Monday, June 04, 2007

Land of the rising hate

...You are in first class and stand right at the entrance to the coach section and stand. You don’t just stand, you put your hands on your hips, hold your head high and look back as if you are overseeing your kingdom, admiring your fiefdom. That little translucent curtain separating us common folk from those that have their companies pay for business class just isn’t enough. Hasn’t anyone given thought that maybe us people in the economy rows don’t want to look at the first class section? I guess one additional perk is to not only have better seats, but to make the frugal people feel like shit. One other perk of course is to be hated.

...You congregate in the aisle of an airplane. Yes, I too like to trap myself in a two foot by foot section and then when people try to pass, I enjoy pissing them off to the point of having them shout in my ear. I’m really trying to figure out if people are that stupid, are that clueless or that big of an asshole that they don’t recognize that standing in the middle of the aisle, while being morbidly obese, keep everyone else from being able to move, such as to take a piss, so instead I’ll piss on you while I’m hating you.

...You come to offer turn down service 17 times during the span of 3 hours. I only wish this was an exaggeration, I really do. But if I’m taking a nap from 5 to 8, the bed’s already turned down. Not to mention, you already turned it down at 4, when you left the disgusting fish appetizers on my pillow. Ever hear of a mint? I don’t need you to come in to fold the blanket halfway open, I think I can manage that one on my own and I think I can hate you on my own.

...You deliver room service at precisely the time preferred time indicated. So I give a range of 30 minutes then a preferred time of 9:37 for deliver of food. I swear, the second the clock hit 9:37, there goes the doorbell for room service. Don’t get me wrong I love the dedication to customer service, but people don’t even know when someone’s fucking with them or when someone’s hating them.

...You have a bow off with me. I know it’s customary and a cultural difference, but isn’t one bow enough? You bow, then I bow, then you bow, then I bow, then you bow, then I bow….I can go all night, how much do you have in you? It’s amazing, perhaps there is a secret word to make it stop, but my round eyes should give away that I wouldn’t know, I’d only hate.
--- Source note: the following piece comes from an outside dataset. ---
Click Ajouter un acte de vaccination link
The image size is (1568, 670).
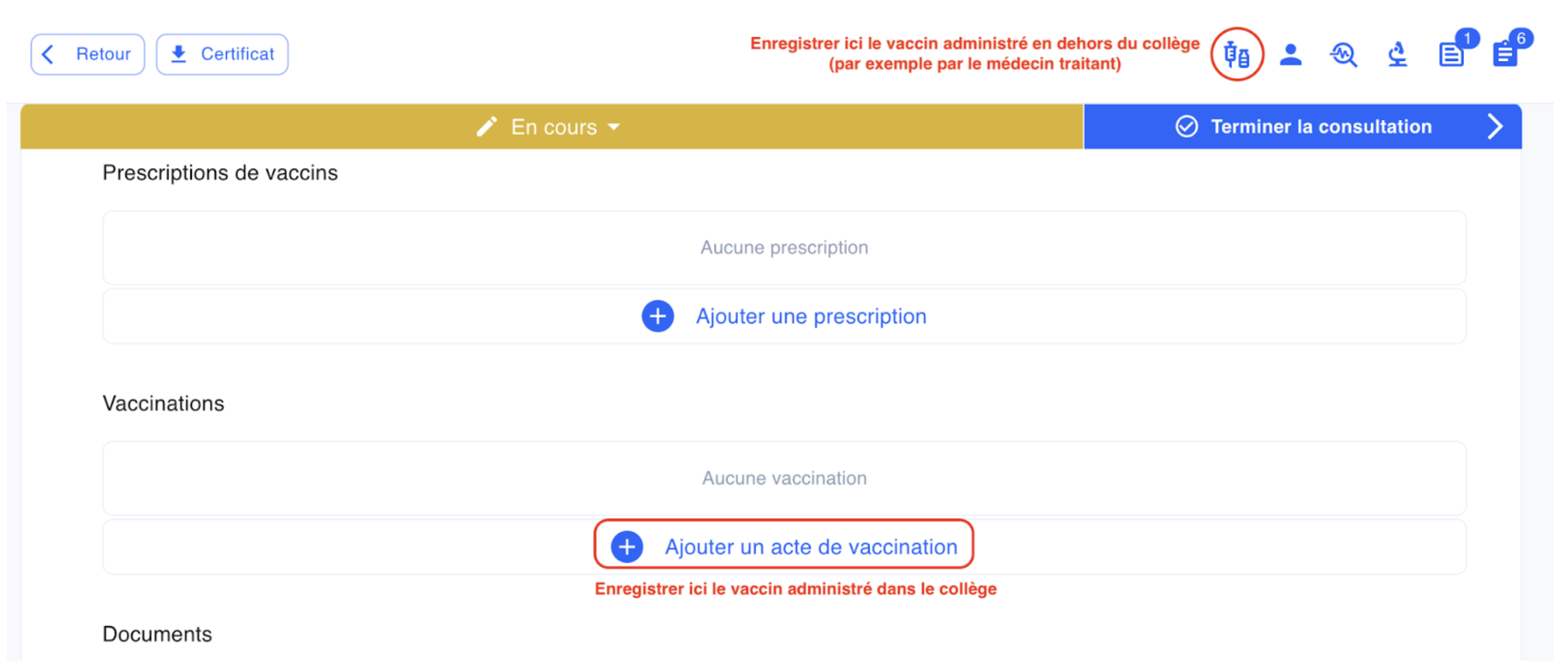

...You are sitting at a table next to me, speaking Japanese and talking about me saying (in Japanese of course) “that gaijin sure knows how to use chopsticks”. Let me relate this to the white ignorant folk, it’s the same thing as saying; wow that (insert Asian ethnic slur) sure know how to eat with a fork. Exactly, it’s not rocket science, it’s 2 sticks. And I’m sure most of you are wondering how I may have come to know what they were saying, well how about the beautiful Japanese woman with whom I was dining, perhaps she might be able to translate for me and perhaps she may be able to hate for me.

...You are housekeeping for a hotel and fold my dirty clothes. All right, enough is enough, when I throw my dirty stinky clothes into the corner, I don’t expect anyone to ever be handling them again, let alone folding them. You’ve got to be kidding me. In even the finest of hotels in the states, I’m lucky if housekeeping will place a pair of pants on a chair, but fold my dirty undies is a whole other ball game and a whole other hate.

...You chase me down after I check out of a room in Kyoto with a piece of garbage I left behind. It’s a gum wrapper lady, I understand you are keeping things traditional, and it’s all the manner of the Geishas but surely you have seen a gum wrapper before and surely you do not have to present it to me with both hands. Actually, that was pretty funny and worth the hate.